This page has been written for residents of England and Wales. The bankruptcy processes used in Scotland and Northern Ireland are different.


In many circles, bankruptcy continues to be viewed as a negative and bad procedure, and is surrounded by myths such as “I will have to hand my passport over”, “I cannot have a bank account” or “I could not cope with the stigma of having my name in the paper”. In truth, bankruptcy might be an ideal solution for individuals who cannot afford to repay their debts, and have little or no disposable income to be able to offer an ongoing repayment plan with their creditors – perhaps through an IVA or a DMP.


Bankruptcies are no longer generally advertised in your local paper. You are entitled to retain a working bank account and your passport will be left with you intact. In certain circles individuals may still feel some stigma, but these days the vast majority of people who declare themselves bankrupt, do so reluctantly because they have been left with no other choice.

A bankruptcy order may be obtained by any creditor owed more than £5,000, or you can personally apply for your own bankruptcy using an online procedure. The application fee is £655 which can be paid by instalment (if using a card) or in full at an RBS bank branch if paying by cash. Either way, assuming a bankruptcy order is granted, the Official Receiver – a government official – will then be appointed as your Trustee and will contact you for details of your financial position. Subject to certain exemptions listed below, this means that your assets will be sold and the money raised used to pay your creditors back as much as possible. Occasionally, the Official Receiver will appoint an Insolvency Practitioner to act as Trustee in their place, but this is usually only done when the case is complex.


The items you will be allowed to keep include:-

Ordinary household contents

A modest motor vehicle provided that you have a reasonable need for it

Tools of the Trade – things that you need to run your business

Pension (subject to a certain small number of exceptions)

If you have equity in your property, this may result in the property eventually being sold – but the Trustee will do their best to avoid this and will try and work with you to ensure you retain your home; this could be done by arranging for a family member or friend to buy out your interest for example.

If you have surplus income above the assessed needs of yourself and your dependents, you will be expected to make monthly contributions to your creditors for up to three years and can be ordered to do so by the Court. Also if you win or inherit anything during the bankruptcy, such as an inheritance or the lottery, that too will be available to your creditors.

In most cases these days, the bankruptcy ends after one year, and this can even be sooner at the discretion of the OR. So far as you are concerned you no longer have any of your previous included unsecured debts – apart from fines, Student Loans or CSA arrears which cannot be left behind. The existence of your bankruptcy will remain on your credit file for six years from the date of the bankruptcy order.

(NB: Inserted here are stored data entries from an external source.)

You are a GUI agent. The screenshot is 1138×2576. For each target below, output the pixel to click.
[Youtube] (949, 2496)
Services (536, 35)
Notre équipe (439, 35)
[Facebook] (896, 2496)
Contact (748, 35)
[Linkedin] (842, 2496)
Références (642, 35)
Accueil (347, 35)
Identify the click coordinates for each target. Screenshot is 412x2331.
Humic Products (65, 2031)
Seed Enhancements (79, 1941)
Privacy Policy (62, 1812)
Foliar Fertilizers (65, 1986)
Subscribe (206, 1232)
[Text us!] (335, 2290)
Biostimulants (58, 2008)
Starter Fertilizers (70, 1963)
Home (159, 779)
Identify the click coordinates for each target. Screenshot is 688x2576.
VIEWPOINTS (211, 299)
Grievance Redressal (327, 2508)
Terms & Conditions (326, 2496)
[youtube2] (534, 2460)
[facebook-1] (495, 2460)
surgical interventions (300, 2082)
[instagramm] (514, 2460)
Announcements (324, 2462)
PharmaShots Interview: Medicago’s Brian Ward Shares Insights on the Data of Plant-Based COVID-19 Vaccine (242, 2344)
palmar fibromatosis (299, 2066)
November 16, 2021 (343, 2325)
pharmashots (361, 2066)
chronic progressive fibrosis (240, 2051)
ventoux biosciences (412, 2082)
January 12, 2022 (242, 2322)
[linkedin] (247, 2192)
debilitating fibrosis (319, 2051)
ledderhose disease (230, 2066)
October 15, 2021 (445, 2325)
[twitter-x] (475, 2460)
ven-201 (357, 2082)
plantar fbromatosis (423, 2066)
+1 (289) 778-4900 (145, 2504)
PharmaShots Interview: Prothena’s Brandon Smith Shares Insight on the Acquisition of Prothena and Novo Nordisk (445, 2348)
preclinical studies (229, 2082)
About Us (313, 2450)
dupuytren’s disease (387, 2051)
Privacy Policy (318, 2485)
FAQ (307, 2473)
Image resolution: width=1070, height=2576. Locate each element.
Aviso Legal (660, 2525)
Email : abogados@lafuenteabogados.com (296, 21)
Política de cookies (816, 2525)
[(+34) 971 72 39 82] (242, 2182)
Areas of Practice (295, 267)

Bankruptcy is recorded on a public register.

There are several restrictions you have to observe whilst bankrupt, the main ones being that you cannot take credit of more than £500 without advising the lender that you are bankrupt, you cannot act as a company director, a Member of Parliament of a Justice of the Peace.

Bankruptcy may have different consequences for different people. A professionally qualified person, such as a solicitor or accountant, may have her practising certificate suspended because of her bankruptcy, and a bankrupt cannot act as a company director. People in such a position may sometimes be best advised to seek an IVA, and you can even put forward an IVA if you have already been made bankrupt under certain circumstances.

Bankruptcy will seriously affect your credit rating.

In summary bankruptcy is not a punishment or something to be ashamed of, on the contrary it is a sanctuary for indebted individuals to avail of in order to deal with their creditors. Many famous women have held their celebrity heads up high and entered bankruptcy proceedings for very good reasons.